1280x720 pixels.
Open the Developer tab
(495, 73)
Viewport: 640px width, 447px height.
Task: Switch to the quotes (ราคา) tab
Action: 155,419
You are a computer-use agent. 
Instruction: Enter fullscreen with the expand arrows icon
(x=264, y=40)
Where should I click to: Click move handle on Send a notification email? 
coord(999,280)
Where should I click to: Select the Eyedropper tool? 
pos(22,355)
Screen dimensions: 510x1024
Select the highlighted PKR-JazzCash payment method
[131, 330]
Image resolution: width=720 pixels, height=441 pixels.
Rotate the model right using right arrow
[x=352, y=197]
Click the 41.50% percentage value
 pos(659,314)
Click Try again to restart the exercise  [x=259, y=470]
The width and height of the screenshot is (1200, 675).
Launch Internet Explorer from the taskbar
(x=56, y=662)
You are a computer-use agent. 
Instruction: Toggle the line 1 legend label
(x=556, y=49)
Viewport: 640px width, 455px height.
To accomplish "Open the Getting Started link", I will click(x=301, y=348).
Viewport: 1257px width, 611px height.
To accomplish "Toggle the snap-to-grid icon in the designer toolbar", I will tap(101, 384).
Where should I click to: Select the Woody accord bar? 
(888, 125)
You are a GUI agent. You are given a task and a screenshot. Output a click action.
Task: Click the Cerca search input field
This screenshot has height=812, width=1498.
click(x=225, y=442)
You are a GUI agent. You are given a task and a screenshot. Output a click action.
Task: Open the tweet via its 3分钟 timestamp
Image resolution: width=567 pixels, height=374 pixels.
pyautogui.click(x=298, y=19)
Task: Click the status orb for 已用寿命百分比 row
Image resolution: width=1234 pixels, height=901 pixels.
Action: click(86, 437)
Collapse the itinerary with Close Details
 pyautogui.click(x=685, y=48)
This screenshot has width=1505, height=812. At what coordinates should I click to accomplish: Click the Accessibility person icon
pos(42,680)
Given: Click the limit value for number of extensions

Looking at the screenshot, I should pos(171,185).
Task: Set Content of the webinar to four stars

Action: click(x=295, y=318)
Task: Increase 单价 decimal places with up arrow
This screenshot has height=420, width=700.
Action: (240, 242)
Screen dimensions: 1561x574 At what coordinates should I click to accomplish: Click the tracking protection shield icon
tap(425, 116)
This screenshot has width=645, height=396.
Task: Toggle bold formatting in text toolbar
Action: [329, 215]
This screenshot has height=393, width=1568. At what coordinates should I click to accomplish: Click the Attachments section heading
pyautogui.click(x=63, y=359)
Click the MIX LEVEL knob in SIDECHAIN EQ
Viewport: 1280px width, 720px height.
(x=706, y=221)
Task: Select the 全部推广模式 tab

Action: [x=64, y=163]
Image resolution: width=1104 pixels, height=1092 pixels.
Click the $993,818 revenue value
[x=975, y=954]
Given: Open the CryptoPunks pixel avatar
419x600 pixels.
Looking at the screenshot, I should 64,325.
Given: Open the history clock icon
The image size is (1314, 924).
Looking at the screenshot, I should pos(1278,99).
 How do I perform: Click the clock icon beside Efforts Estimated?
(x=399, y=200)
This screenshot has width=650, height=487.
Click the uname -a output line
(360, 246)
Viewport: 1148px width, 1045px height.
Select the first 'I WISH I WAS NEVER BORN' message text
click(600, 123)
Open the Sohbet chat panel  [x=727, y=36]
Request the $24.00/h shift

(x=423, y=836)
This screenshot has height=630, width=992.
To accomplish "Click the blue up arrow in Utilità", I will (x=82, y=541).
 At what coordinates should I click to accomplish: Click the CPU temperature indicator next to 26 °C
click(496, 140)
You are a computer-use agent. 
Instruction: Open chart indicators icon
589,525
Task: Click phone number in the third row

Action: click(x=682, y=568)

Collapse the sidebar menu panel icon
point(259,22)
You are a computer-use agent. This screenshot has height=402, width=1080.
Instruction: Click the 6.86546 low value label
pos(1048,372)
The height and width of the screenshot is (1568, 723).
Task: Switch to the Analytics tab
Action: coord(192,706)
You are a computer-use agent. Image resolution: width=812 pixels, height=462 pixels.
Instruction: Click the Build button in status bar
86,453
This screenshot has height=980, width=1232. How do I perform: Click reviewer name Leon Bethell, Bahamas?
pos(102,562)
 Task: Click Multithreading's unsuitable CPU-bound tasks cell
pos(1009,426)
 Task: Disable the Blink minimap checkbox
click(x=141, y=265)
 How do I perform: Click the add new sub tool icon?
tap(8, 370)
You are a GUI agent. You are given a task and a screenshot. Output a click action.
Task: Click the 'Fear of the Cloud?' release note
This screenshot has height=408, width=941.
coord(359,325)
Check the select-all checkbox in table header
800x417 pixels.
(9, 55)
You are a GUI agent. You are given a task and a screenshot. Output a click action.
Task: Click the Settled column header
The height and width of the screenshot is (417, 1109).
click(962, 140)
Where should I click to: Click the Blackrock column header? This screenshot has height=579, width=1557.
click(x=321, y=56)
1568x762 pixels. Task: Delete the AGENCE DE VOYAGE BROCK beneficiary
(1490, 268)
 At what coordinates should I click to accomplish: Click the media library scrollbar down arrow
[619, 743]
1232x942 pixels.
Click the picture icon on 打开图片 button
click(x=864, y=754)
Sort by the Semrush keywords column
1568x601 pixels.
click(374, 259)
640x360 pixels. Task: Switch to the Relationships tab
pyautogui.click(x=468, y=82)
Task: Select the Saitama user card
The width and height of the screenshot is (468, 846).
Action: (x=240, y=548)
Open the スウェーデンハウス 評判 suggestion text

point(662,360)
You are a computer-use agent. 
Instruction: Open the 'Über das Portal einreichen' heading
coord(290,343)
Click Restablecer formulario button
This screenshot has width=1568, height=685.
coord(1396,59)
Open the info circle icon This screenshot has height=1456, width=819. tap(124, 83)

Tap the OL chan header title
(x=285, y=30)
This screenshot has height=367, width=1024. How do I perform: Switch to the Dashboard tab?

------------------------------------------------------------------------

• [TASK OBJECTIVE]:
Copy every record above exactly as it stands.

• [SOLUTION FOR THIS EXERCISE]:
1280x720 pixels.
Open the Developer tab
(495, 73)
Viewport: 640px width, 447px height.
Task: Switch to the quotes (ราคา) tab
Action: 155,419
You are a computer-use agent. 
Instruction: Enter fullscreen with the expand arrows icon
(x=264, y=40)
Where should I click to: Click move handle on Send a notification email? 
coord(999,280)
Where should I click to: Select the Eyedropper tool? 
pos(22,355)
Screen dimensions: 510x1024
Select the highlighted PKR-JazzCash payment method
[131, 330]
Image resolution: width=720 pixels, height=441 pixels.
Rotate the model right using right arrow
[x=352, y=197]
Click the 41.50% percentage value
 pos(659,314)
Click Try again to restart the exercise  [x=259, y=470]
The width and height of the screenshot is (1200, 675).
Launch Internet Explorer from the taskbar
(x=56, y=662)
You are a computer-use agent. 
Instruction: Toggle the line 1 legend label
(x=556, y=49)
Viewport: 640px width, 455px height.
To accomplish "Open the Getting Started link", I will click(x=301, y=348).
Viewport: 1257px width, 611px height.
To accomplish "Toggle the snap-to-grid icon in the designer toolbar", I will tap(101, 384).
Where should I click to: Select the Woody accord bar? 
(888, 125)
You are a GUI agent. You are given a task and a screenshot. Output a click action.
Task: Click the Cerca search input field
This screenshot has height=812, width=1498.
click(x=225, y=442)
You are a GUI agent. You are given a task and a screenshot. Output a click action.
Task: Open the tweet via its 3分钟 timestamp
Image resolution: width=567 pixels, height=374 pixels.
pyautogui.click(x=298, y=19)
Task: Click the status orb for 已用寿命百分比 row
Image resolution: width=1234 pixels, height=901 pixels.
Action: click(86, 437)
Collapse the itinerary with Close Details
 pyautogui.click(x=685, y=48)
This screenshot has width=1505, height=812. At what coordinates should I click to accomplish: Click the Accessibility person icon
pos(42,680)
Given: Click the limit value for number of extensions

Looking at the screenshot, I should pos(171,185).
Task: Set Content of the webinar to four stars

Action: click(x=295, y=318)
Task: Increase 单价 decimal places with up arrow
This screenshot has height=420, width=700.
Action: (240, 242)
Screen dimensions: 1561x574 At what coordinates should I click to accomplish: Click the tracking protection shield icon
tap(425, 116)
This screenshot has width=645, height=396.
Task: Toggle bold formatting in text toolbar
Action: [329, 215]
This screenshot has height=393, width=1568. At what coordinates should I click to accomplish: Click the Attachments section heading
pyautogui.click(x=63, y=359)
Click the MIX LEVEL knob in SIDECHAIN EQ
Viewport: 1280px width, 720px height.
(x=706, y=221)
Task: Select the 全部推广模式 tab

Action: [x=64, y=163]
Image resolution: width=1104 pixels, height=1092 pixels.
Click the $993,818 revenue value
[x=975, y=954]
Given: Open the CryptoPunks pixel avatar
419x600 pixels.
Looking at the screenshot, I should 64,325.
Given: Open the history clock icon
The image size is (1314, 924).
Looking at the screenshot, I should pos(1278,99).
 How do I perform: Click the clock icon beside Efforts Estimated?
(x=399, y=200)
This screenshot has width=650, height=487.
Click the uname -a output line
(360, 246)
Viewport: 1148px width, 1045px height.
Select the first 'I WISH I WAS NEVER BORN' message text
click(600, 123)
Open the Sohbet chat panel  [x=727, y=36]
Request the $24.00/h shift

(x=423, y=836)
This screenshot has height=630, width=992.
To accomplish "Click the blue up arrow in Utilità", I will (x=82, y=541).
 At what coordinates should I click to accomplish: Click the CPU temperature indicator next to 26 °C
click(496, 140)
You are a computer-use agent. 
Instruction: Open chart indicators icon
589,525
Task: Click phone number in the third row

Action: click(x=682, y=568)

Collapse the sidebar menu panel icon
point(259,22)
You are a computer-use agent. This screenshot has height=402, width=1080.
Instruction: Click the 6.86546 low value label
pos(1048,372)
The height and width of the screenshot is (1568, 723).
Task: Switch to the Analytics tab
Action: coord(192,706)
You are a computer-use agent. Image resolution: width=812 pixels, height=462 pixels.
Instruction: Click the Build button in status bar
86,453
This screenshot has height=980, width=1232. How do I perform: Click reviewer name Leon Bethell, Bahamas?
pos(102,562)
 Task: Click Multithreading's unsuitable CPU-bound tasks cell
pos(1009,426)
 Task: Disable the Blink minimap checkbox
click(x=141, y=265)
 How do I perform: Click the add new sub tool icon?
tap(8, 370)
You are a GUI agent. You are given a task and a screenshot. Output a click action.
Task: Click the 'Fear of the Cloud?' release note
This screenshot has height=408, width=941.
coord(359,325)
Check the select-all checkbox in table header
800x417 pixels.
(9, 55)
You are a GUI agent. You are given a task and a screenshot. Output a click action.
Task: Click the Settled column header
The height and width of the screenshot is (417, 1109).
click(962, 140)
Where should I click to: Click the Blackrock column header? This screenshot has height=579, width=1557.
click(x=321, y=56)
1568x762 pixels. Task: Delete the AGENCE DE VOYAGE BROCK beneficiary
(1490, 268)
 At what coordinates should I click to accomplish: Click the media library scrollbar down arrow
[619, 743]
1232x942 pixels.
Click the picture icon on 打开图片 button
click(x=864, y=754)
Sort by the Semrush keywords column
1568x601 pixels.
click(374, 259)
640x360 pixels. Task: Switch to the Relationships tab
pyautogui.click(x=468, y=82)
Task: Select the Saitama user card
The width and height of the screenshot is (468, 846).
Action: (x=240, y=548)
Open the スウェーデンハウス 評判 suggestion text

point(662,360)
You are a computer-use agent. 
Instruction: Open the 'Über das Portal einreichen' heading
coord(290,343)
Click Restablecer formulario button
This screenshot has width=1568, height=685.
coord(1396,59)
Open the info circle icon This screenshot has height=1456, width=819. tap(124, 83)

Tap the OL chan header title
(x=285, y=30)
This screenshot has height=367, width=1024. How do I perform: Switch to the Dashboard tab?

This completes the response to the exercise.